Distributor of Ideas

If you have an Instagram account or have logged into Facebook at least once in the past three weeks you’ve probably been slapped with a reminder or maybe even a direct order to vote. ‘Tis the season.

Historically, the United States voting population isn’t very engaged, typically hovering around 50 percent of eligible citizens actually exercising their freedom to do so. In the nation’s last general election, 138,847,000 ballots were cast of the 250,056,000 people old enough to do so. If you compare that number to countries such as Belgium, Turkey, and Sweden — all of which have seen upwards of 80 percent voter turnout this decade — you’ll understand just how “uninvolved” the typical American tends to be. And let’s not dive into how anemic those numbers are during non-presidential election years.
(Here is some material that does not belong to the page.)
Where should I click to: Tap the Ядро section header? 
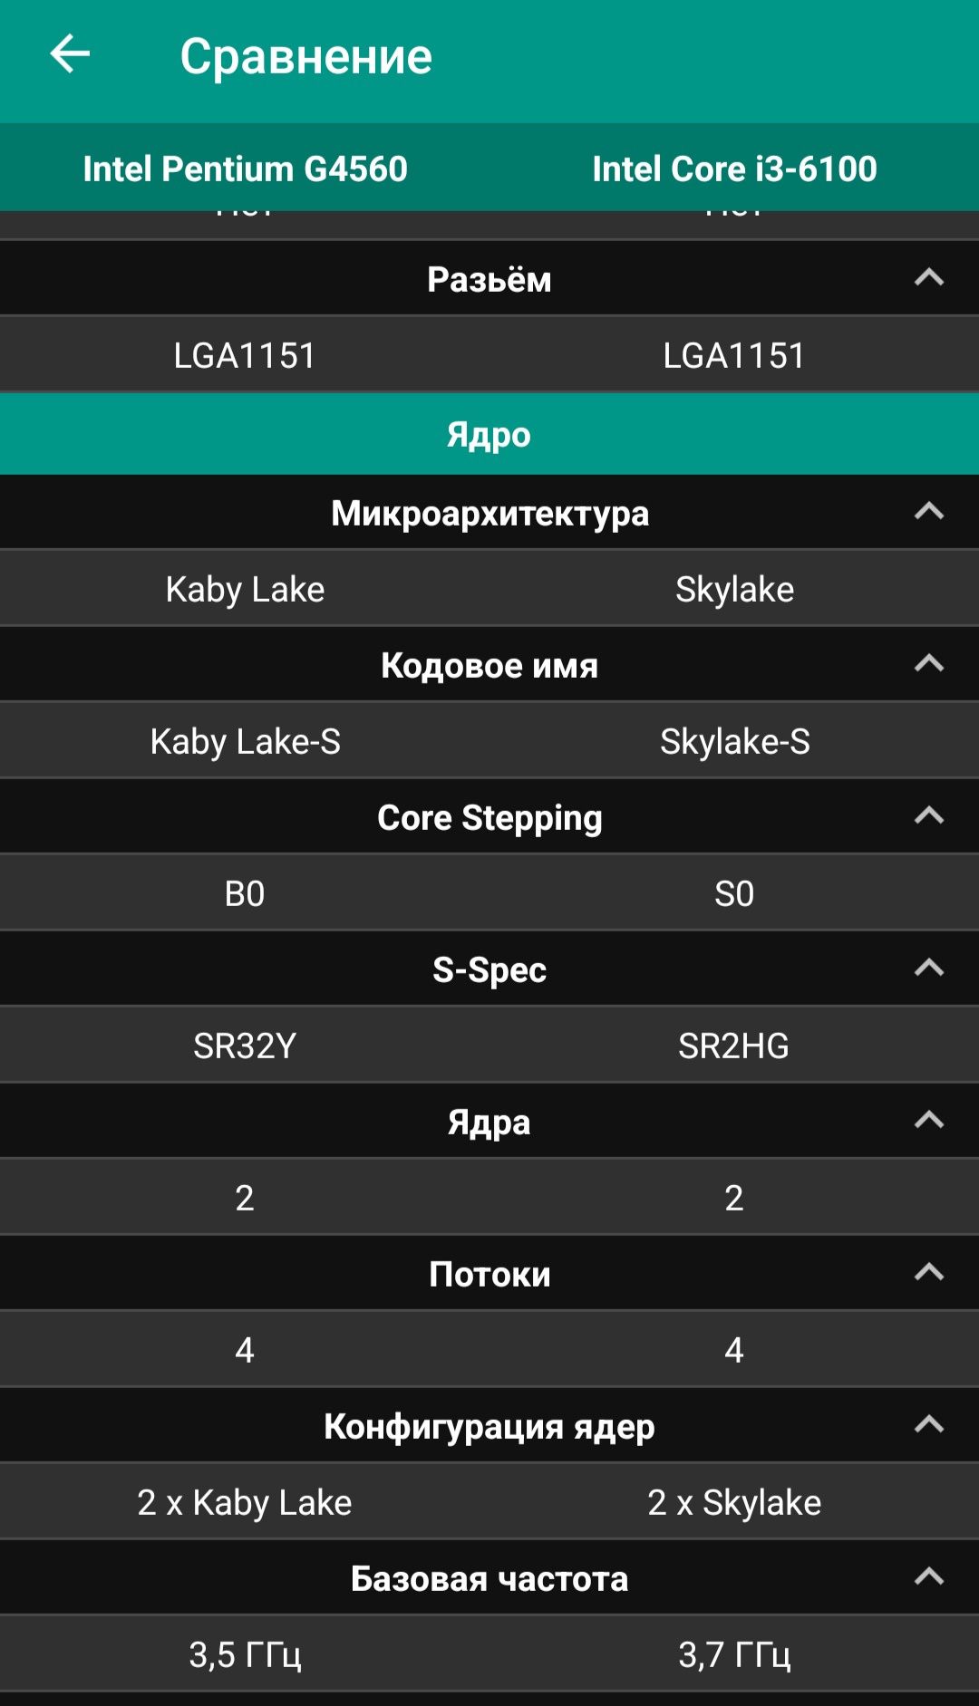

While communities like skateboarding and surfing are full of “keep politics out of this” types, the organization Skaters Vote sees the right to vote as a necessary step in maintaining the integrity of the ways we choose to play.


“From the national level to the local, governmental policy and politics impact our lives and love for skateboarding,” they say.

And this is logic, not hyperbole. Everything from access to public lands, how those places are maintained, the availability and presence of community spaces like skate parks, and even funding for programs that support them in our local communities are all directed by politics. How clean is the water at your local? Does your neighborhood have a safe and secure place where kids can skate, or do they need to ride busses into the next town for a session? Heck, how reliable and accessible is that public transit system? These all appear on ballots in one way or another, they are all discussed in city council meetings across America, and they all appear in letters penned to our senators.

If nothing else, we’d hope this encourages and empowers people to vote.